Ok, maybe you still aren’t convinced that MrBeast is Beelzebub’s younger brother. What do you say to GENOCIDE?!?
That’s right. MrBeast wants to eliminate blind people.
Another huge problem: MrBeast's video seems to regard disability as something that needs to be solved. He doesn't say in the video or in any of his subsequent public statements whether he consulted with the video's subjects about how they felt to have their disability treated as a problem.
“Huge” problem. Huge. Like the Black Plague, Attila the Hun, or gas stoves. And BuzzFeed thinks the problem isn’t that people are blind, but that MrBeast thinks people being blind is bad. How dare he problematize blindness!
Exactly. By helping people to see he’s eradicated them. Makes massive sense. Note the 10 “likes.” BuzzFeed had to dig deep to find this level of nonsense.
Do we as a society see disabilities as problems that need to be solved?
Yes, because they are! If we can help the blind to see and the lame to walk, that’s a good thing! Believing otherwise is madness. BuzzFeed thinking any of this dreck was worth writing is the real problem that needs to be solved.

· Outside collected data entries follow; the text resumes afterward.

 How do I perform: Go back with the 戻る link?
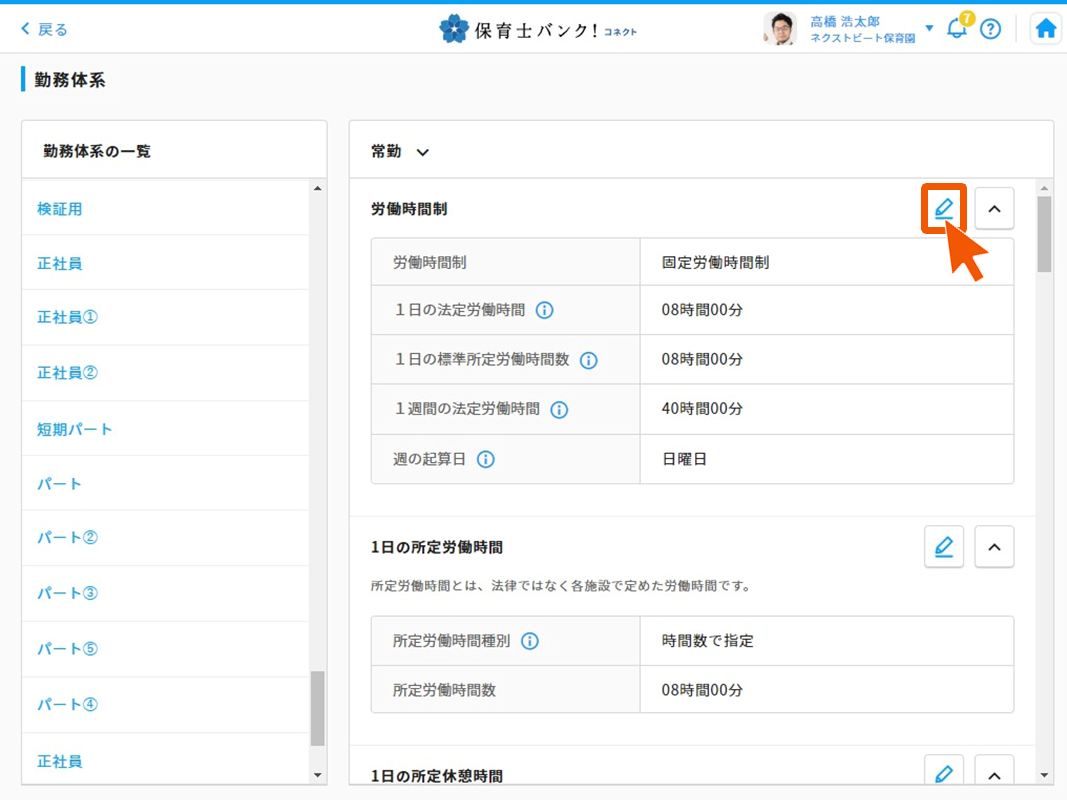pos(45,29)
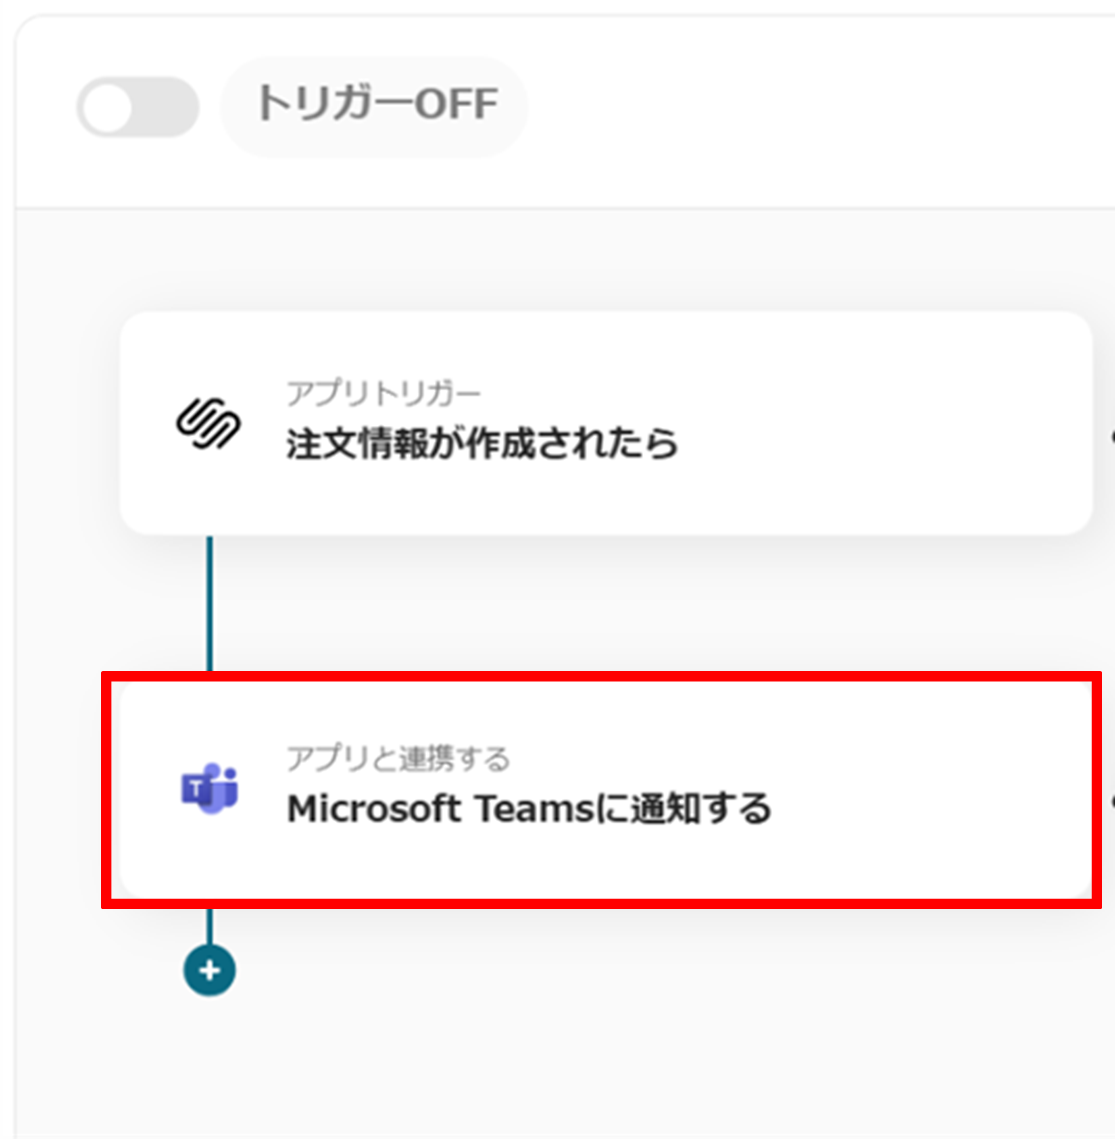Viewport: 1115px width, 1139px height.
Task: Click the アプリと連携する label text
Action: 398,758
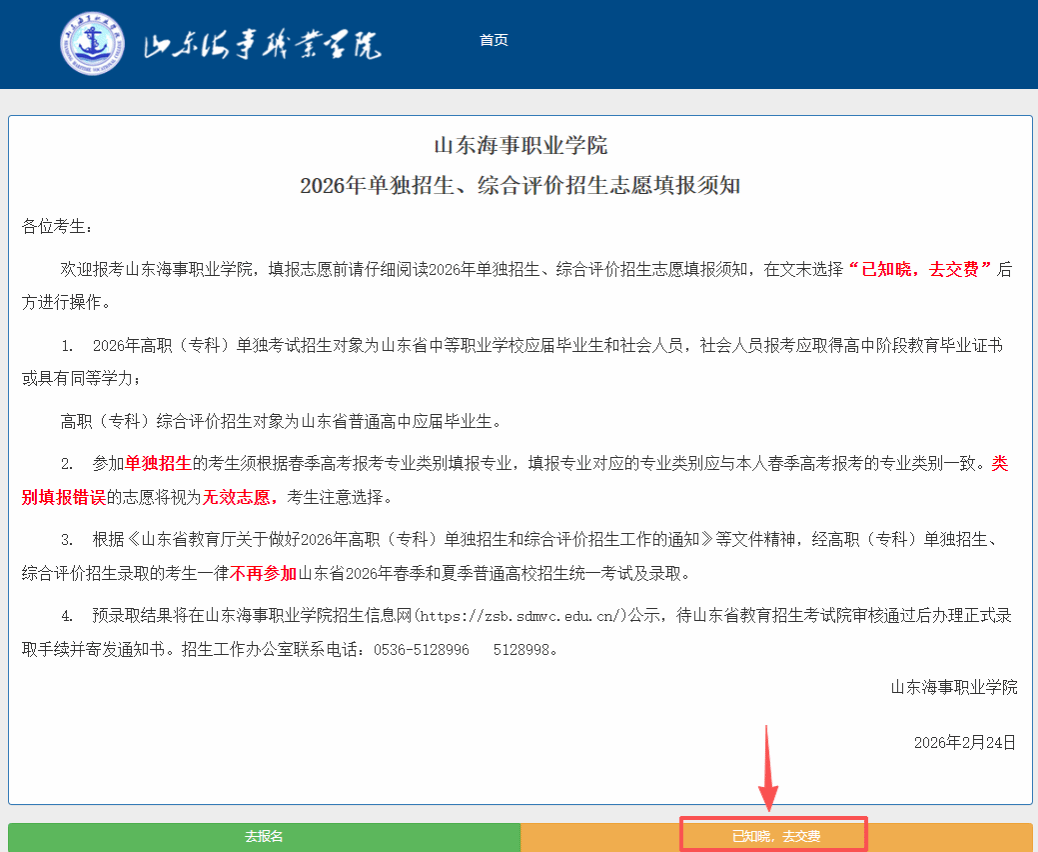Click the date 2026年2月24日
Viewport: 1038px width, 852px height.
pos(964,742)
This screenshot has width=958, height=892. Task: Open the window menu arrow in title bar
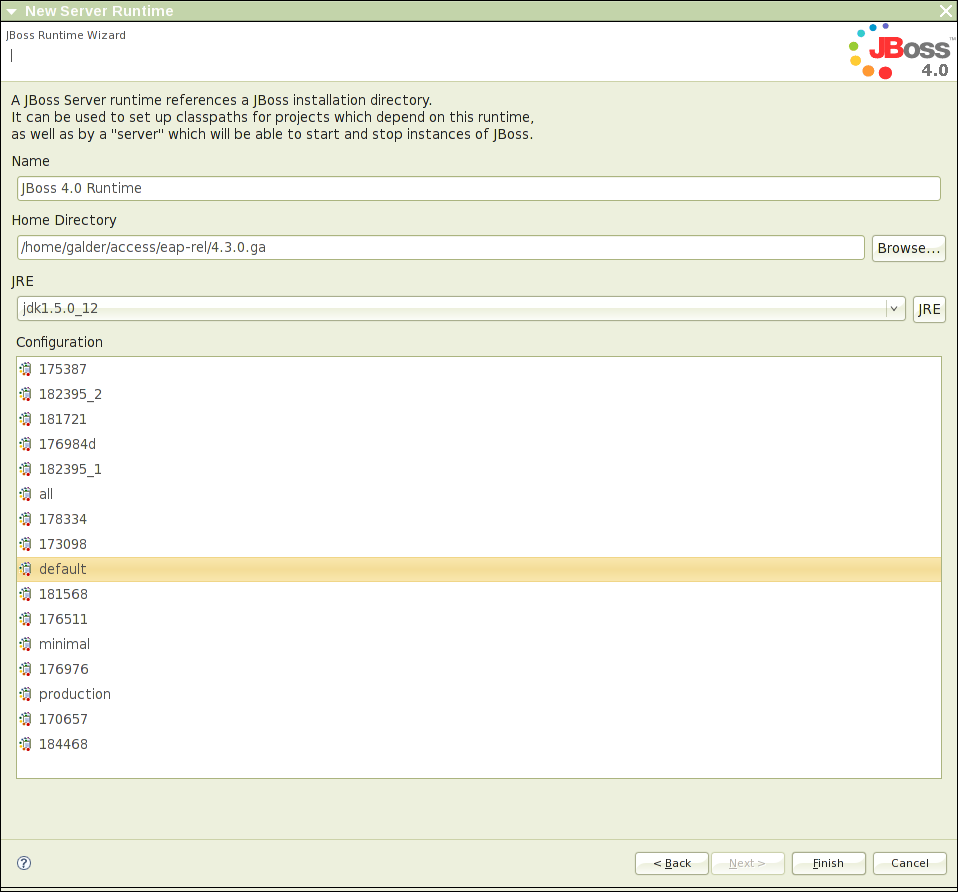pyautogui.click(x=12, y=11)
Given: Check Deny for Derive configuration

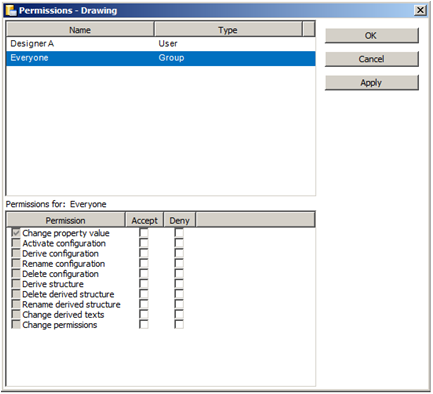Looking at the screenshot, I should (179, 253).
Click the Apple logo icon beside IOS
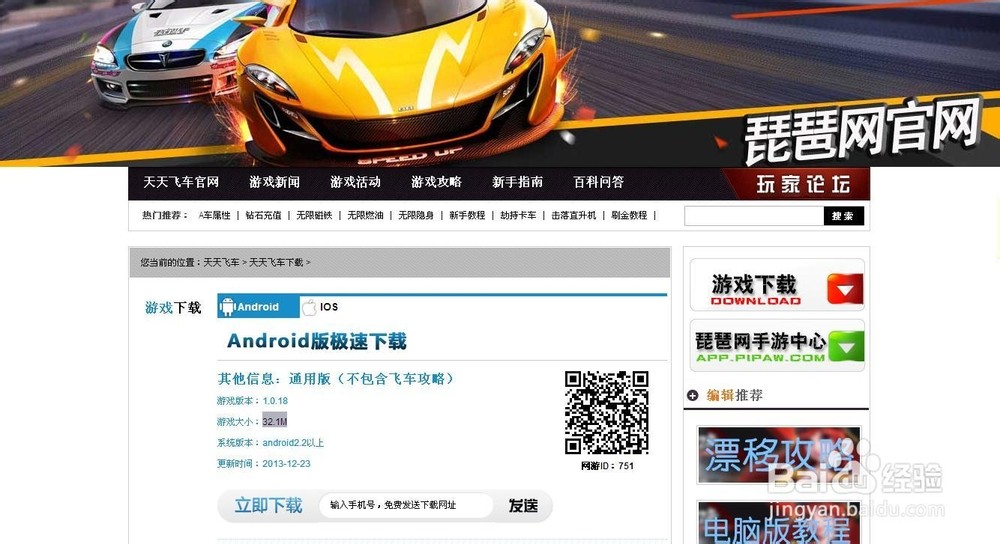This screenshot has height=544, width=1000. tap(309, 307)
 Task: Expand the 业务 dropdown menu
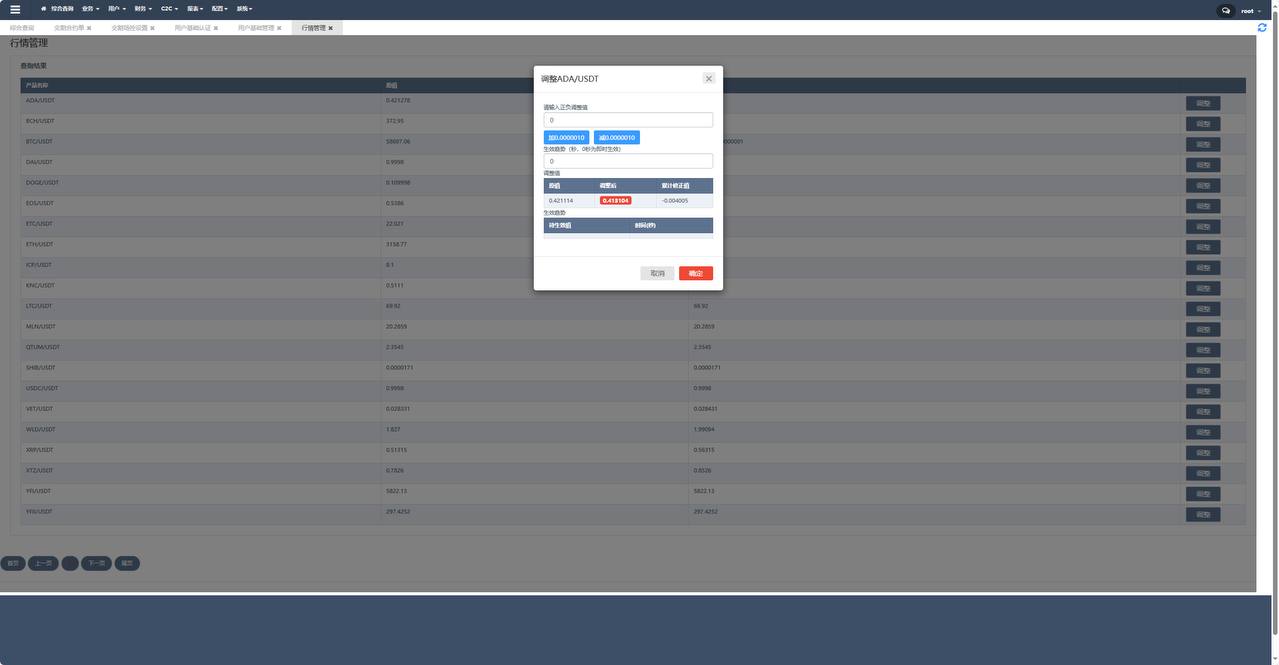(x=90, y=9)
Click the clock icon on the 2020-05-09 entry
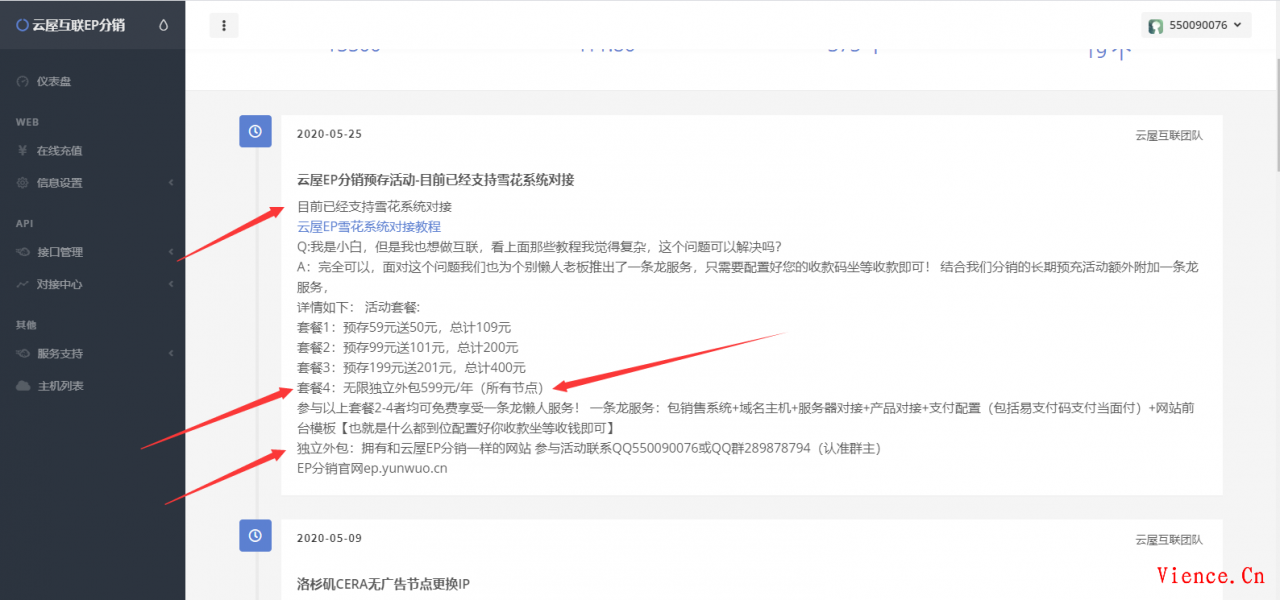This screenshot has width=1280, height=600. [x=255, y=537]
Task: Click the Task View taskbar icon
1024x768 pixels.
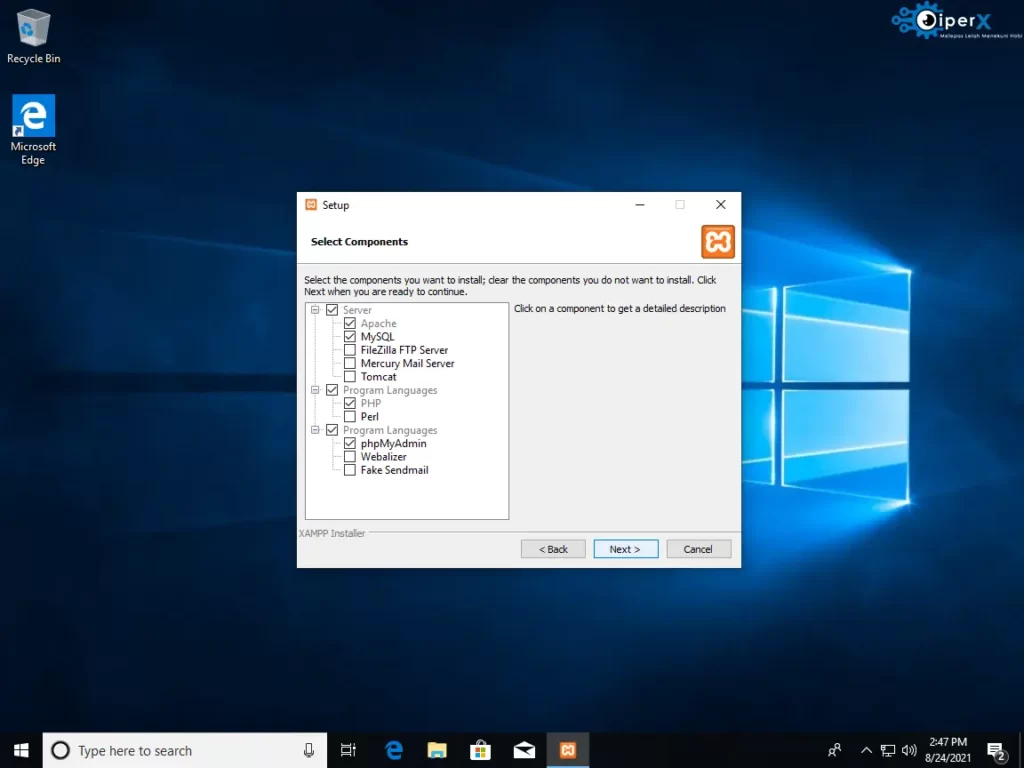Action: coord(348,750)
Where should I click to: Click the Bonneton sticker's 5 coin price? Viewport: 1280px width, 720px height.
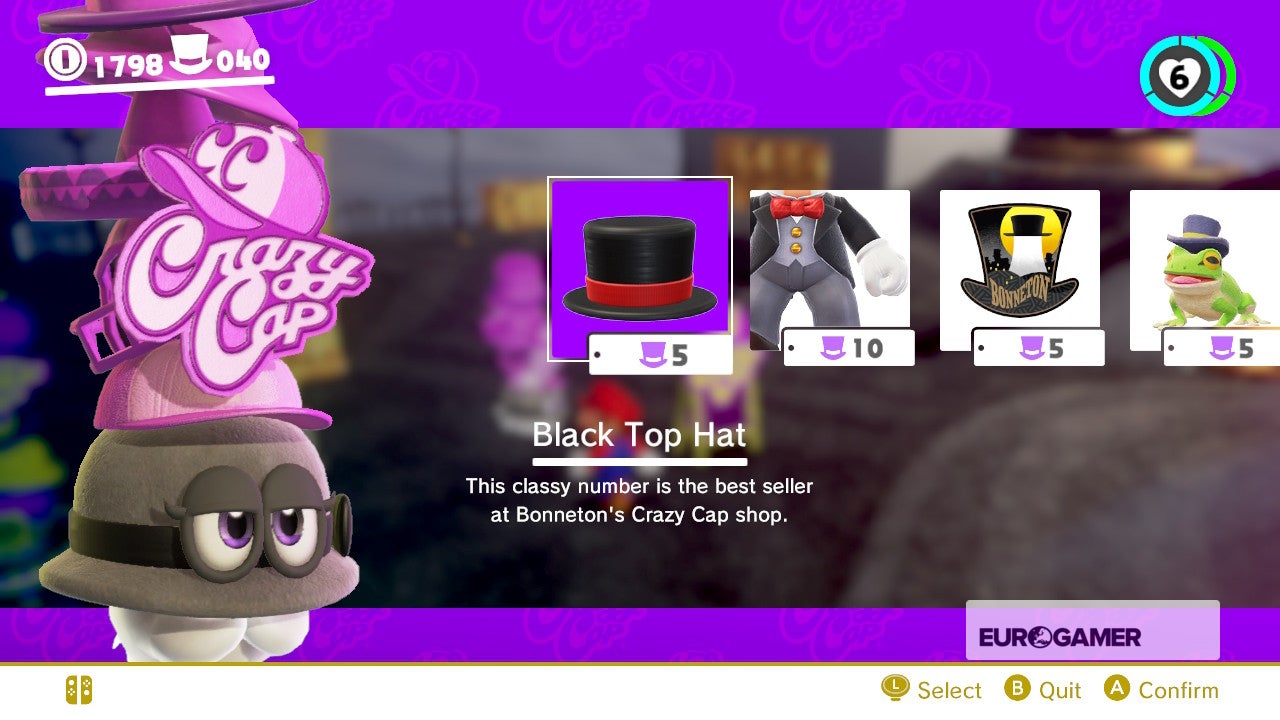click(x=1039, y=347)
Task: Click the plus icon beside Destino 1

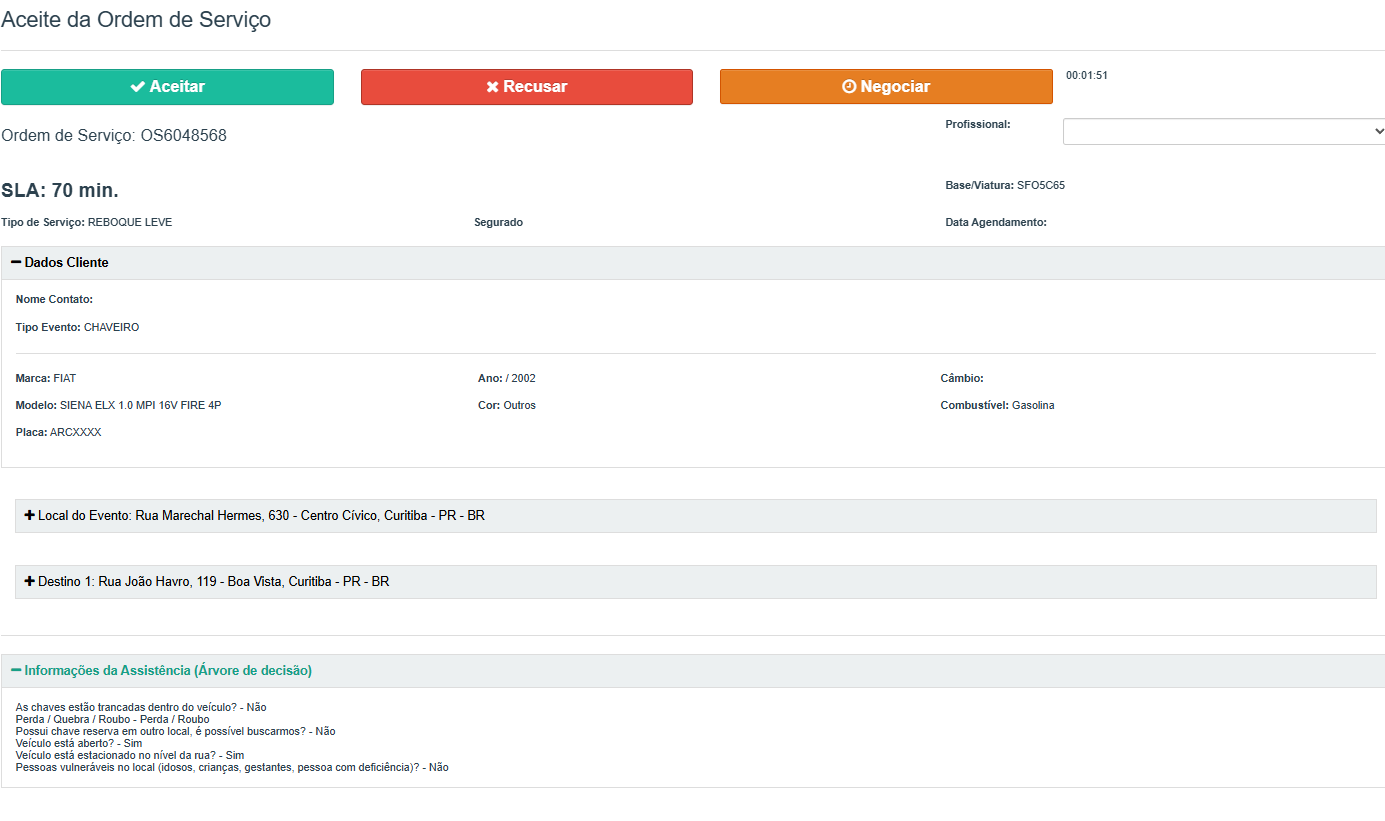Action: tap(30, 581)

Should videos like this not exist, or should they not have to exist?
I don’t know, but I hate it here.
I think here is generally pretty nice.2
It’s better than the alternative. BuzzFeed, however, I might learn to hate.
2 Except for Reese’s Peanut Butter Cups, which actually are demonic.
This is what I was talking about a while ago. Disability Studies fetishizes conceptualizes conditions such as blindness, not as potentially treatable medical conditions, but as identities. It’s not “I’m blind” as a simple matter of medical fact, but “I identify as blind.”
“More recently, we've seen the rise of Critical Studies of Ableism and Fat Studies. These draw to a great extent on Queer Theory. They ask themselves why we think it is better for body parts to work and for people not to be morbidly obese. They answer themselves that it's because science, that false authority that seeks to police and oppress people, has declared it to be so due to an underlying hatred of disabled and fat people. They advocate a different form of knowledge, one that relies on the lived experience of disabled and fat people. Unless they prefer not to be disabled or fat, in which case they've internalized this medicalised oppression, and they need to be reprimanded and ignored.”
-- Helen Pluckrose, “The Rise and Whys of Grievance Studies”
That is, Disability Studies sees phenomena such as blindness, deafness, and inhibited or absent mobility not as medical conditions but identities, and that medical intervention as a form of bigotry...
... while Queer Theory sees puberty, being gay, or gender-nonconforming as medical conditions, and that not medicalizing them with blockers, hormones and cosmetic surgeries as a form of bigotry.